Spanking teaches kids all the wrong lessons
BY DR. LAURA BERMAN drberman@bermancenter.com December 13, 2011 2:45PM
Updated: February 2, 2012 3:23PM
A recent study led by the University of Texas at Austin has found the majority of parents still use corporal punishment to discipline their children. According to the research, 89 percent of African-American parents spank, as do 80 percent of Hispanic parents, 79 percent of Caucasian parents, and 73 percent of Asian parents.
These statistics seem surprisingly high considering what we know about the negative effects of spanking. Numerous studies have found that the destructive and far-reaching effects of spanking can follow a child long after the punishment has ended. Kids who are spanked are more likely to suffer from aggression, low self-esteem and low I.Q., and they also are more likely to suffer from substance abuse and domestic violence as adults. The negative effects don’t end there. A 2008 study found children who were spanked were more likely to suffer from sexual problems later in life, including risky sex, forced sex and masochistic sexual behavior. Some clinicians believe that this is because when a child is spanked by someone who nurtures him and protects him, he begins to associate love with violence and pain with pleasure. Spanking is dangerous from a sexual abuse standpoint, because it can accidentally teach the child his body is not his own and that adults have the right to touch him even if it makes him uncomfortable or hurts him. If a predator ever does touch him, he won’t necessarily have the tools and the confidence to resist and ask for help. Despite all the information we now have about the long-term effects of physical punishment, there are many misconceptions about spanking that still make it a popular method of discipline, such as:
Spanking is in the Bible. Pro-spanking factions tend to recite the popular phrase “Spare the rod, spoil the child,” which is often wrongly attributed to the Bible. It’s actually a line from a satirical poem penned hundreds of years ago, and a rod wasn’t something used to punish or spank children in biblical days. It was the staff a shepherd used to guide his flock (not hit them), and while biblical references to parenting are pro-discipline, none of them advocate physical punishment as the necessary or preferred method.

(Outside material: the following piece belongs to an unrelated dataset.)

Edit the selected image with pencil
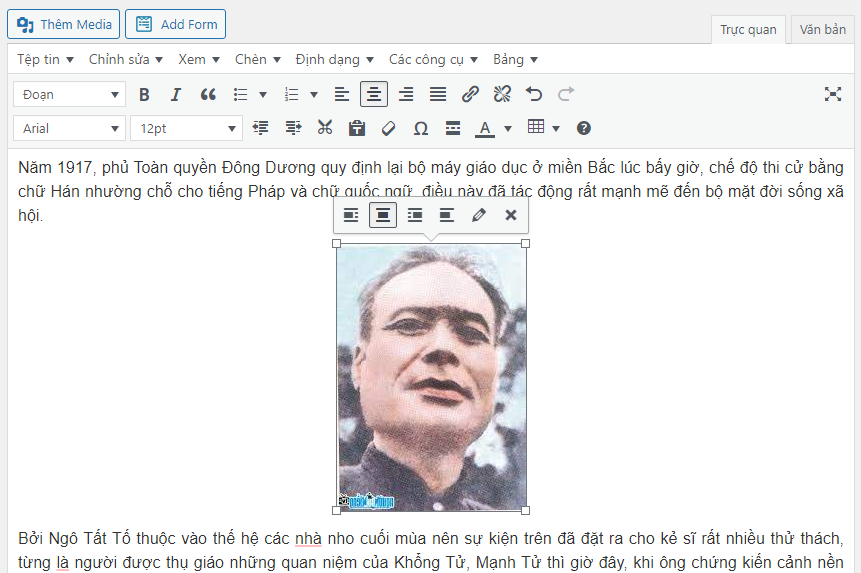Viewport: 861px width, 573px height. 479,215
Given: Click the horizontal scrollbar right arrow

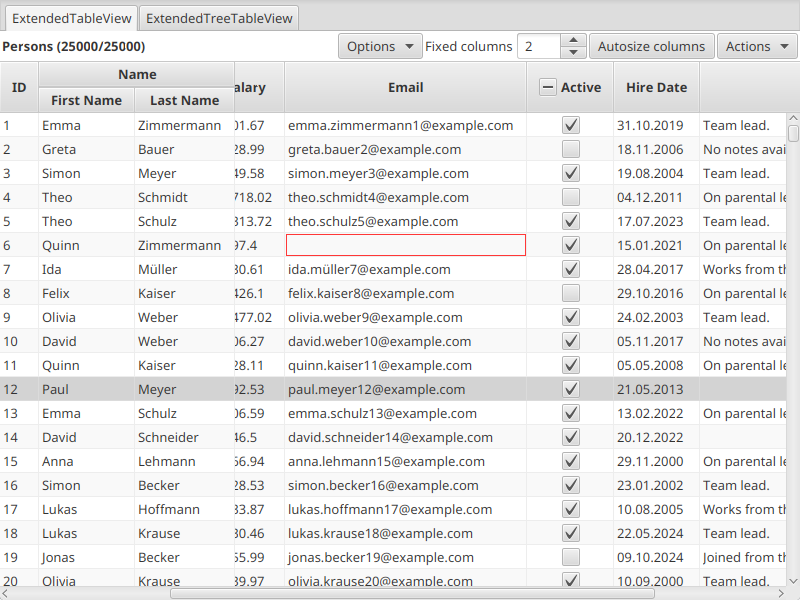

No spanking means no discipline. People often wrongly assume that a lack of spanking in the home equals a lack of respect or discipline. Yet there are several methods of parenting and discipline that do not involve physical punishment, and in fact, these have been shown to be more effective tools over the years. While spanking might stop a child in his tracks for the moment, it doesn’t shape his character or give him the resources he needs to make better decisions in the future.
It is time to usher in an era of parenting built on communication, discipline, mutual respect and even tenderness. Perhaps we finally can have a generation of children who grow up learning that hitting is never OK and violence is never the answer. For alternatives to spanking go to stophitting.com or check out Without Spanking or Spoiling:
A Practical Approach to Toddler and Preschool Guidance by Elizabeth Crary or 1-2-3 Magic: Effective Discipline for Children 2-12 by Thomas W. Phelan.